The most astonishing account in Hector Feliciano’s always-astonishing new nonfiction book, “The Lost Museum” (Basic Books), follows Adolf Hitler on a visit to the Paris Opera House on June 28, 1940, the Führer’s first, and only, visit to the city. The tour began at 5:30 a.m. The Führer and his entourage had driven directly from the airport to the museum. “Hitler had carefully studied the architectural plans of the building and acted as the group’s tour guide,” Feliciano writes. He asked an attendant if it weren’t true that a salon in the building’s original plans was missing. It was. “‘There, you see how well I know my way about,’ Hitler commented complacently.'”

The thieving and looting that characterized Nazi-controlled Europe only makes sense when you understand Hitler’s lifelong obsession with art. “Can you imagine any current politician sneaking out after a fund-raiser to look at a Rembrandt?” said Feliciano, who was in town last week to promote his book and to speak at the Simon Wiesenthal Center. Later, he sat for an interview with The Jewish Journal at a local hotel.

Hitler planned to display his stolen masterpieces in a museum in his hometown of Linz, in northern Austria. Other Nazi leaders, such as Hermann Göring, shared Hitler’s passion, either for Western masterpieces or for their easy liquidity.

The Einsatzstab Reichsleiter Rosenberg (ERR), a government branch headed by Nazi propagandist and official Alfred Rosenberg, seized the art collections of Jews fleeing the country or rounded up for the camps. More than 20,000 works of arts were stolen in this way. After the war, many were returned to their owners, but about 20 percent found their way to auction houses in the United States, private collections, or French national museums.

That’s where Feliciano comes in. The Paris-based journalist spent seven years and much of his own money tracking down the missing artworks of five of France’s leading Jewish collectors and gallery owners, uncovering an unconscionable trail of deceit, willful ignorance and greed. “The more you want to know,” Feliciano said of the French museums he dealt with, “the more they don’t want you to know. They consider it a state secret.”

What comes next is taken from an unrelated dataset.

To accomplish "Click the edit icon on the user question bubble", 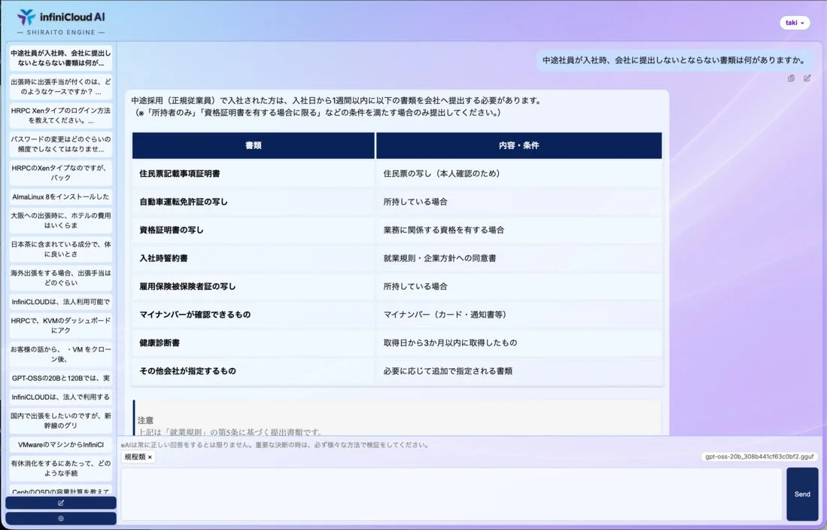I will (x=807, y=78).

Fortunately, the U.S. Army retained the photocopies of ERR documents recording looted paintings, and Feliciano spent weeks at the National Archives in Washington, tracing assorted artworks by Renoir, Degas, Picasso and Rembrandt back to their rightful owners.

Feliciano’s book documents the serpentine path of these artworks following the chaos of war. The 2,000 paintings that ended up in some of France’s leading museums were simply stamped “Unclaimed,” and officials made no efforts to find the rightful heirs.

How did those in complicity with the wartime looting think that they’d get away with it? “Everyone thought the Nazis were going to win,” said Feliciano. Many of the paintings were plundered before 1943, when the tide of war turned against Germany.

The nature of the crime and its coverup went undocumented for decades, until the French publication, in 1995, of Feliciano’s book. It was an instant cause célébre. Museum officials challenged Feliciano to public debates, which the journalist, who has degrees from Brandeis, the University of Paris and Columbia, handily won. “They liked these paintings and didn’t want to let go,” he said.

The Jewish heirs hardly pressed the issue earlier. “They were just happy to have survived,” said Feliciano. And, considering the enormity of German atrocities against human beings, the theft of paintings seemed relatively insignificant.

Feliciano, who was born in Puerto Rico to Sephardic parents, has now become a pivotal figure in righting these injustices. He continues to work on the story (so far, his research has neglected all the art looted from countries other than France), and the World Jewish Congress, which has fought governments for the reclamation of looted Jewish gold and bank accounts, will soon join his cause. With Feliciano’s help, Yale University plans to create a repository for archival evidence of the “lost museum.” “Only public opinion will keep the pressure on these governments and institutions,” said Feliciano. “So many [owners] have died, but this is the best we can do.”

If you would like to inquire about the whereabouts of art you think might have been stolen by the Nazis, write to: M. Amigues, French Ministry of Foreign Affairs, quai d’Orsay, Paris 75007.


Legacy Lost

… and Nick Goodman follows in the wake of his father’s quest to find the family’s art collection

Nick Goodman, left, with his brother, Simon.
Nick Goodman knows the truth behind Hector Feliciano’s “The Lost Museum” all too well: His own grandfather’s priceless legacy of French art and German silver disappeared during the war.

Since then, the Goodman family, starting with Nick’s father and continuing with Nick, his aunt and his brother, has tried to track down the long-scattered pieces.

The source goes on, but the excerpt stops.